Aim 3: Interrogate the role of tumor genotype and phenotype in conferring sensitivity and resistance to CABO.
An integrative sequencing strategy on the pre- and on- treatment biopsies to characterize genomic and transcriptomic predictors of sensitivity and resistance to CABO will be performed. CABO-resistant cell models will be developed and subjected to integrative sequencing to identify mechanisms of acquired resistance. Candidate mediators of resistance will then be tested in appropriate in vitro and in vivo models.
Project 3: Development of Novel BET Bromodomain Inhibitors for the Treatment of Advanced Prostate Cancer
Currently, metastatic castration-resistant prostate cancer (CRPC) is invariably and unfortunately a lethal disease. The vast majority of CRPC is dependent upon and driven by androgen receptor (AR) signaling. While recent advances have resulted in the development of second generation therapeutics targeting the androgen signaling axis (e.g. enzalutamide and abiraterone), the responses to these new agents are often not durable. Thus, there is a clear and urgent need to develop completely new therapeutic approaches directed against the AR axis. Recently, our team identified a novel strategy for targeting the AR signaling axis via inhibition of bromodomain containing 4 (BRD4), a conserved member of the bromodomain and extraterminal (BET) family of transcriptional co-activators (In Revision at Nature).
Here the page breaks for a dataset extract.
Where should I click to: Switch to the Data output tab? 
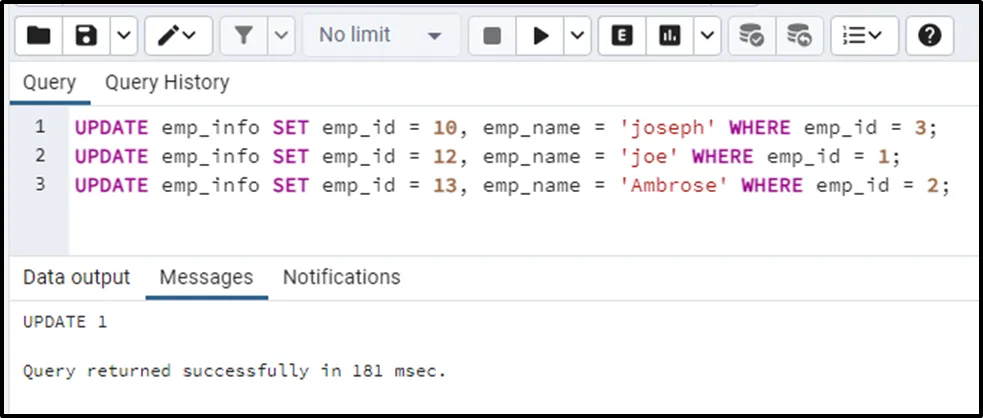(x=77, y=277)
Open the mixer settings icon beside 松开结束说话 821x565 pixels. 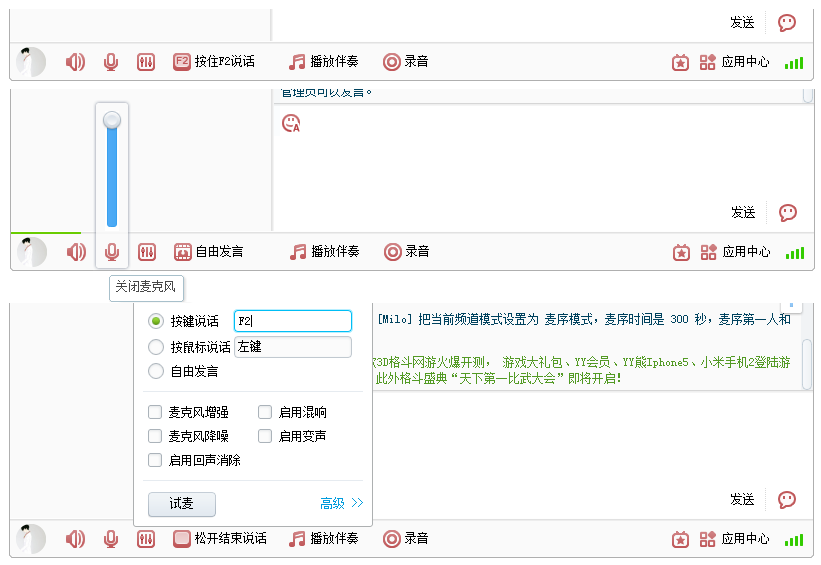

We discovered that AR physically interacts with BRD4, and that treatment with the BET-bromodomain inhibitor JQ1 disrupts the AR-BRD4 interaction as well as AR recruitment to target gene loci. Compared to the direct AR antagonist enzalutamide, BET bromodomain inhibitors are much more effective in inhibition of AR-mediated gene transcription, including induction of AR targets such as TMPRSS2:ERG and PSA. Significantly, JQ1 was also more effective than enzalutamide in inhibiting the growth of CRPC xenografts. Based upon our findings, we hypothesize that BET bromodomain inhibition is a promising approach for targeting the AR axis and for treating advanced prostate cancer. Our goal in this SPORE project is to develop a potent BET-bromodomain small-molecule inhibitor (BET inhibitor) with optimized in vivo properties for the treatment of advanced prostate cancer.
Aim 1: Develop a highly potent and selective BET inhibitor with optimized in vivo properties.
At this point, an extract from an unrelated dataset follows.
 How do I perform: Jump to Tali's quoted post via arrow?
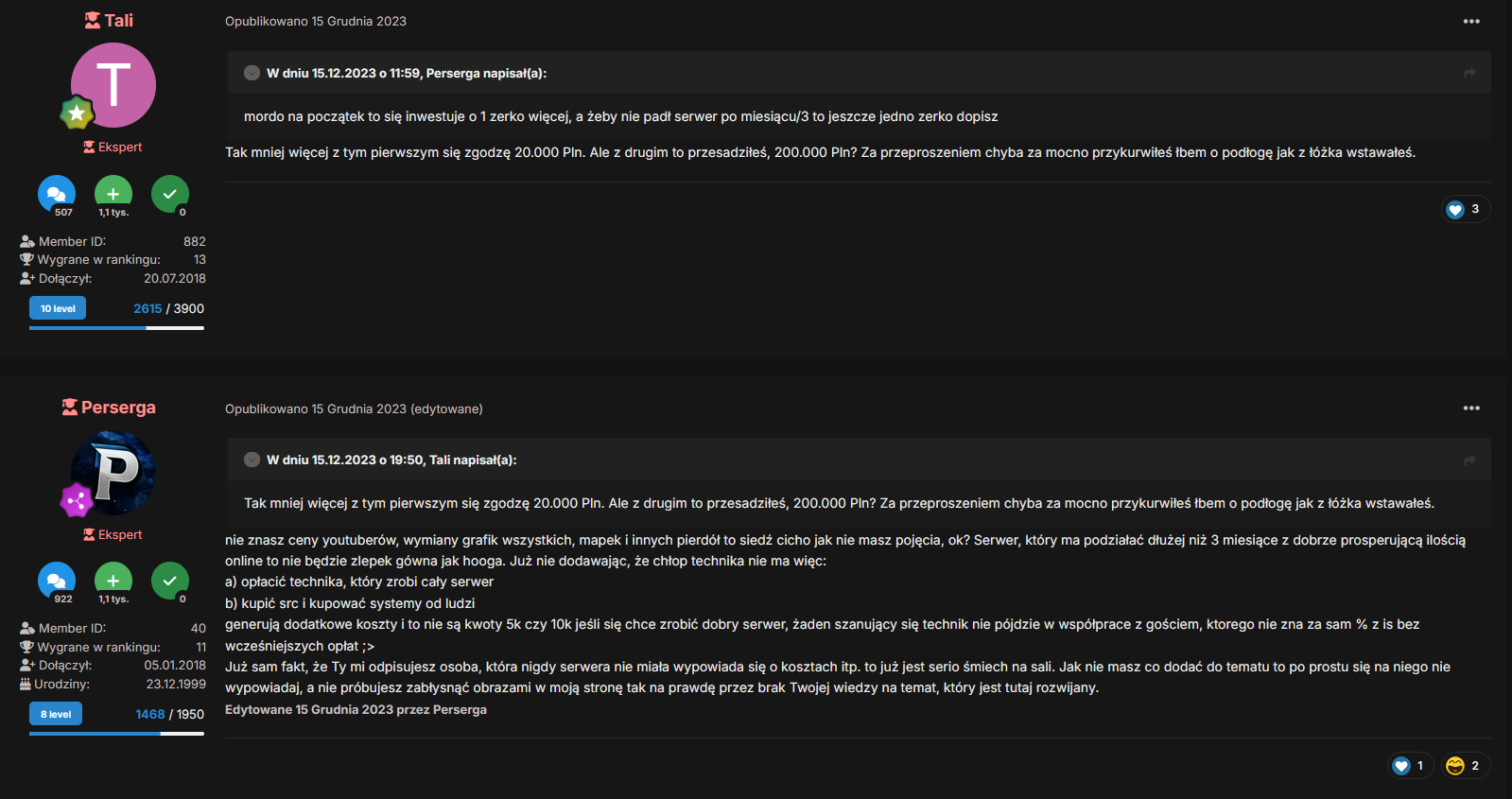[1469, 460]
Aim 2: Interrogate the AR-BRD4 signaling axis with novel BET inhibitors.
Aim 3: Establish the efficacy of BET bromodomain inhibitors using in vivo and ex vivo tumor models, and develop biomarkers of response.
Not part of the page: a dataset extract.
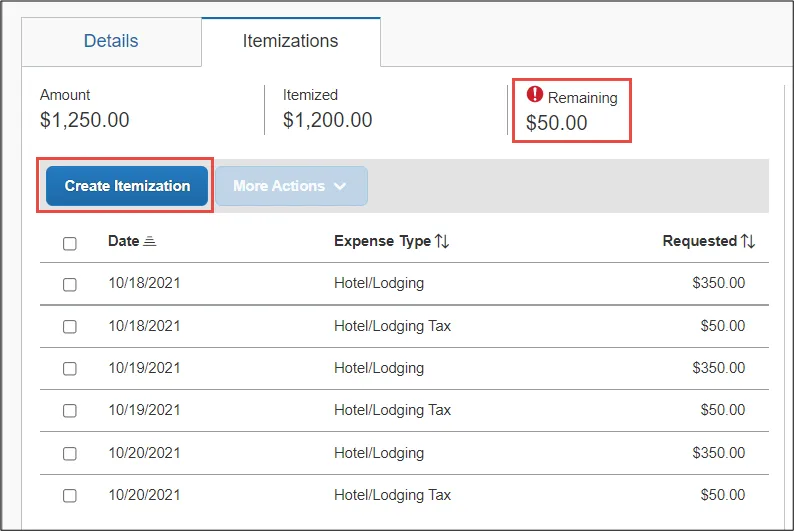Click the More Actions chevron arrow

(x=340, y=186)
Upon successful completion of the Aims, we expect to nominate promising candidate(s) that could be developed further for clinical use to treat metastatic CRPC. The ultimate goal of this project is introduce BET bromodomain inhibitors as a novel therapy for CRPC based on a unique understanding of its mechanism of action.
Project 4: Developing Schlap1 and Other IncRNAs as Prostate Cancer Biomarkers in Urine
Prostate cancer is the most common non-cutaneous cancer and the second leading cause of cancer death in American men. Recent recommendations by the US Preventative Services Task Force on PSA screening highlighted the public health concerns relating to the imprecision of PSA testing and the overtreatment of prostate cancer. PSA's limited ability to discriminate cancer from benign disease leads to well over a million prostate biopsies each year in the United States. Moreover, low grade prostate cancer is often non-fatal and the excessive use of definitive therapies such as surgery has led to significant morbidity and costs. The long-term objective of this project is to develop novel panels combining the TMPRSS2:ERG fusion with long non-coding RNAs (lncRNAs) that will allow improved clinical risk assessments for prostate biopsies and active surveillance of low grade cancer.